Here’s his homepage www.buddymerrill.com.

Buddy on iTunes

Retro Cocktail Hour

This is a re really good online radio show with usually two hours of big band, lounge and exotica music, mostly old but some really good new stuff thrown in during the second hour. The Retro Cocktail Hour has been going for years and years and Darrell Brogdon keeps the quality level nailed on a high level – he’s deep into this, obviously.

Quote from his homepage:

the likable, eager-to-please instrumental pop of the 1950s and ’60s is back! Sparked by CD reissues from such major labels as RCA and Capitol Records, the lounge music craze encompasses a diverse array of music – the Polynesian sway of Les Baxter and Martin Denny, the eccentric pop confections of Juan Garcia Esquivel, the mambo madness of Perez Prado, “private eye jazz” from TV’s 77 Sunset Strip and Peter Gunn and the cartoon-like caperings of Raymond Scott, among others.

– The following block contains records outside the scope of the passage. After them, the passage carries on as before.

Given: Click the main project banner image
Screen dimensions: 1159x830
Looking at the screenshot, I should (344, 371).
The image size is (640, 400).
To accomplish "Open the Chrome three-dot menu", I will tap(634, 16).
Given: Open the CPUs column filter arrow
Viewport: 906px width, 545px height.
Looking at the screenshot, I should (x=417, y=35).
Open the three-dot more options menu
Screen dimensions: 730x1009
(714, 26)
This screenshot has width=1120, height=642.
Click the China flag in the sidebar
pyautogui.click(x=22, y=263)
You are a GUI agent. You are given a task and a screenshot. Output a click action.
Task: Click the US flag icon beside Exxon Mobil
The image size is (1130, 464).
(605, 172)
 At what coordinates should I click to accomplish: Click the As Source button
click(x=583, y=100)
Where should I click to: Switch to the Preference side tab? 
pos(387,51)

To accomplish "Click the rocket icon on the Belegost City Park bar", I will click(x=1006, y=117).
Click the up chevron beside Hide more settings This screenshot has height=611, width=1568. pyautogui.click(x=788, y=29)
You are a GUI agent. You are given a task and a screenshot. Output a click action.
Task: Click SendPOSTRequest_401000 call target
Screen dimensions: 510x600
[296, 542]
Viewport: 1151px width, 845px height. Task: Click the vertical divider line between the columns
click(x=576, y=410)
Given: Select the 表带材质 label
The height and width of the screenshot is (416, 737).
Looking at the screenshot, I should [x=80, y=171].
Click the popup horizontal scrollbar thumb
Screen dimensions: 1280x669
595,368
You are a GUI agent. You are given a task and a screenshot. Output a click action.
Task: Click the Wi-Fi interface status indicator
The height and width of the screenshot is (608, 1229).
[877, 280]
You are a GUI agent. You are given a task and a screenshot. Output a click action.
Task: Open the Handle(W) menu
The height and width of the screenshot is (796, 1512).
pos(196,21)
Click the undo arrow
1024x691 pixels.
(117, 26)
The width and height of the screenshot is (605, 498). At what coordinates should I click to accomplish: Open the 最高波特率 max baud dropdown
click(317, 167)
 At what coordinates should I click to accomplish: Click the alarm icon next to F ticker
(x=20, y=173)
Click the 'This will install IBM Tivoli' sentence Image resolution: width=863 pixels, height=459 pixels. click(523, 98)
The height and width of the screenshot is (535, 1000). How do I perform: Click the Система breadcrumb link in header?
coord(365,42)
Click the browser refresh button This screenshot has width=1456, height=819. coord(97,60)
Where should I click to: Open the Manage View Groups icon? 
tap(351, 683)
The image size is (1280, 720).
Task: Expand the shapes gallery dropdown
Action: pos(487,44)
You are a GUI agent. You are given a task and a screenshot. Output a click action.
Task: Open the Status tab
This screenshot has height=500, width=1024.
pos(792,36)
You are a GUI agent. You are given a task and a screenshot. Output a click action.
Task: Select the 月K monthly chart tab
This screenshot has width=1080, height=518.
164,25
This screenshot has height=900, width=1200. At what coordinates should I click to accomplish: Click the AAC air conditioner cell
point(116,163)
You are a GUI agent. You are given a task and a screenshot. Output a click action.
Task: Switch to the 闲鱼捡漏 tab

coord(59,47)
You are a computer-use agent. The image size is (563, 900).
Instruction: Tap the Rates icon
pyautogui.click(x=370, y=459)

Kansas Public Radio’s Retro Cocktail Hour (Saturdays at 7:00 pm) is our weekly nod to the Space Age Pop revival. Here you’ll find vintage recordings from the dawn of the Hi-Fi Era – imaginative, light-hearted (and sometimes light-headed) pop stylings designed to underscore everything from the backyard barbecue to the high-tech bachelor pad. Darrell Brogdon serves up two hours of incredibly strange music on Kansas Public Radio, so grab a cocktail shaker and join us for The Retro Cocktail Hour.